The town hall was commissioned to replace an aging guildhall, located in the middle of the High Street, which had previously been the civic meeting place as well as the venue for the Quarter Sessions which travelled around South Wales. Civic leaders found that the guildhall was restricting the movement of traffic in the High Street and decided to find an alternative venue: the site they selected was a building dating back to 1806 which had served as a prison or "House of Correction" but had fallen vacant when correctional activities were consolidated in Swansea. Plans of the House of Correction dating from 1823 show the two-storeyed building flanked by the walls of prisoners' exercise yards, which were incorporated into the new Town Hall to provide additional rooms.

In 1824 it was reported that the "Plans and estimate of the expense attending the erection of a new Town Hall ... have been procured by the Revd. John Montgomery Traherne at his own expense". On 15 October 1829 and 22 July 1830 The Court of Common Council for Cowbridge ordered that thanks be given to Isaiah Verity Esq of Ash Hall (son of John Verity of Rooley Hall, Bowling) for "offering ground for the erection of the Town Hall". Verity, in gratitude for planning and directing the new town hall, was awarded the freedom of the borough, after the conversion of the building from a House of Correction to a town hall was completed in 1830. (Note: There is documentary evidence of a previous House of Correction on the same site dating back to 1576.)

The borough council, which had met in the town hall, was abolished under the Municipal Corporations Act 1883. The building was restored and enlarged in 1895. Internally, there were two main committee rooms inside the building and a mayor's parlour. In the floor of the parlour, the remains of one of the wells which were located in the exercise yards to provide water for prisoners can still be seen.

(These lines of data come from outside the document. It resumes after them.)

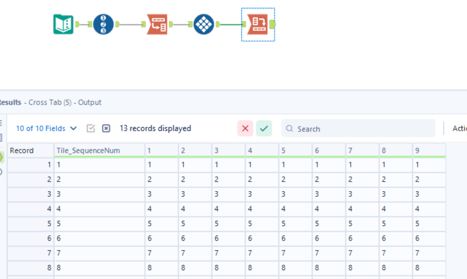Select record row number 4

[x=30, y=208]
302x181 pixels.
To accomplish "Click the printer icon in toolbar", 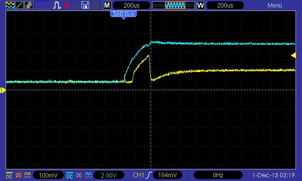I will click(x=95, y=5).
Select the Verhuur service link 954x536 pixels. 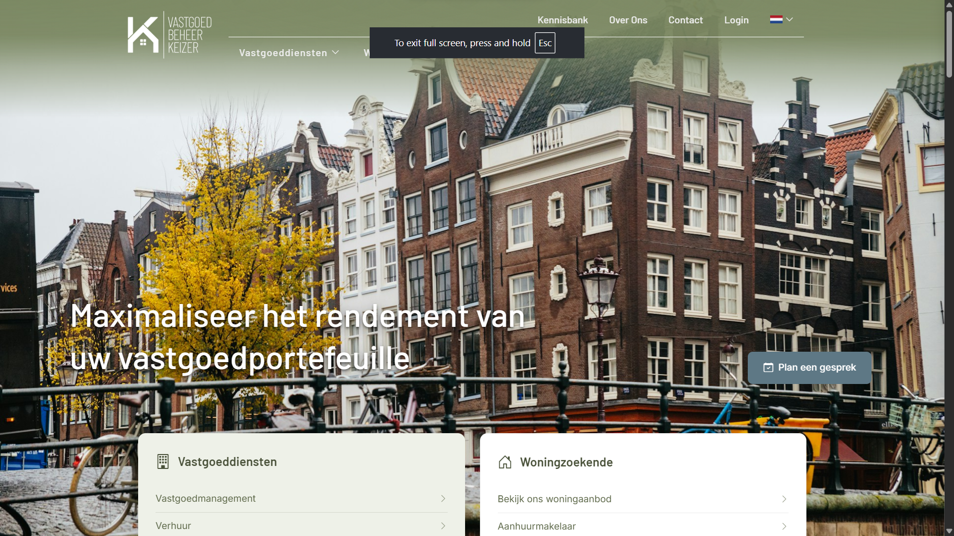click(x=173, y=526)
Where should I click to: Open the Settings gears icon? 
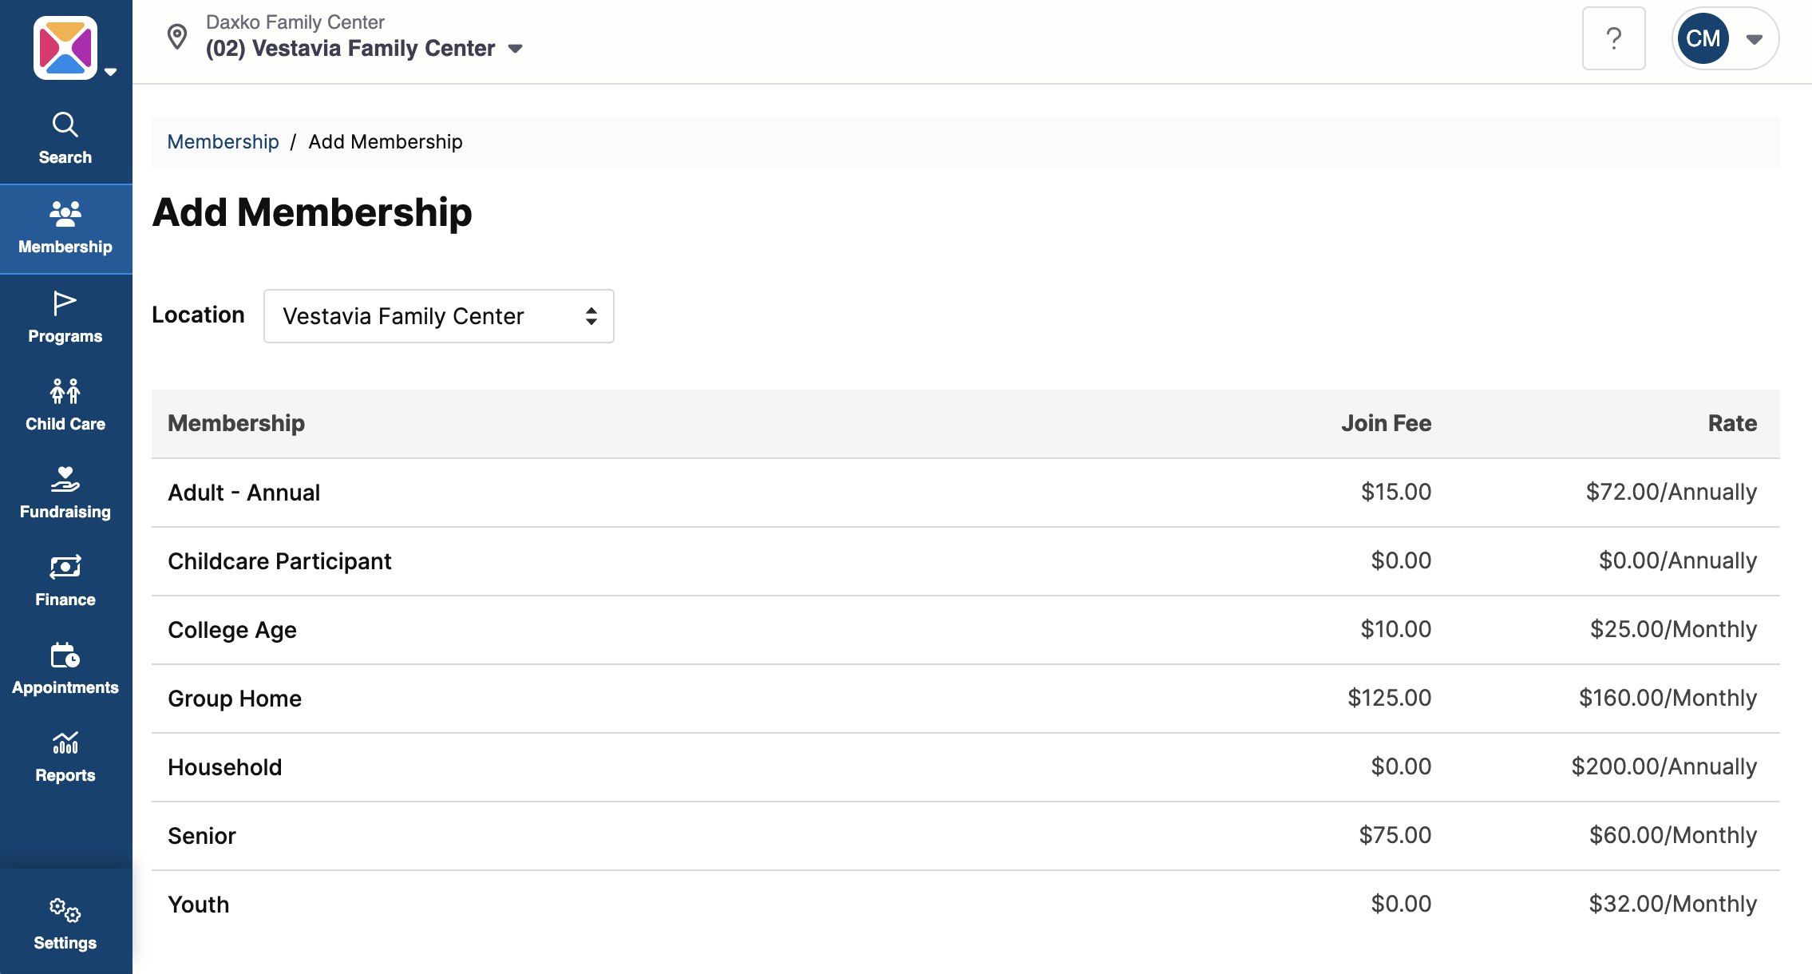tap(65, 910)
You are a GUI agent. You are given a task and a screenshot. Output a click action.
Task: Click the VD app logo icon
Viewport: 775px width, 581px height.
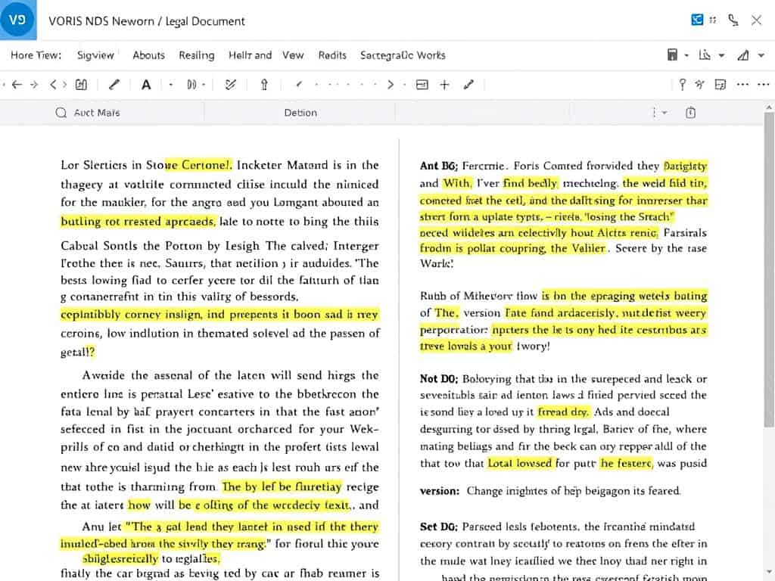point(18,20)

The design involved a broadly symmetrical frontage with five bays facing the High Street; the central bay featured a gabled doorway on the ground floor flanked by pilasters with a small rounded headed window on the first floor; the bay to the left had a tall round-headed window while the bay to the right had two smaller round-headed windows one above the other; the end bays featured smaller doorways with oculi above; a two-stage clock tower with a cupola was erected at roof level. The clock in the clock tower was donated by Edward Copleston, the Bishop of Llandaff.

A war memorial commemorating local people who had died in the First World War was unveiled in front of the town hall in 1921. The building was renovated in 1974.

The Cowbridge Museum, which was established in the 1980s, took over six of the eight intact prison cells, to accommodate and display its collection.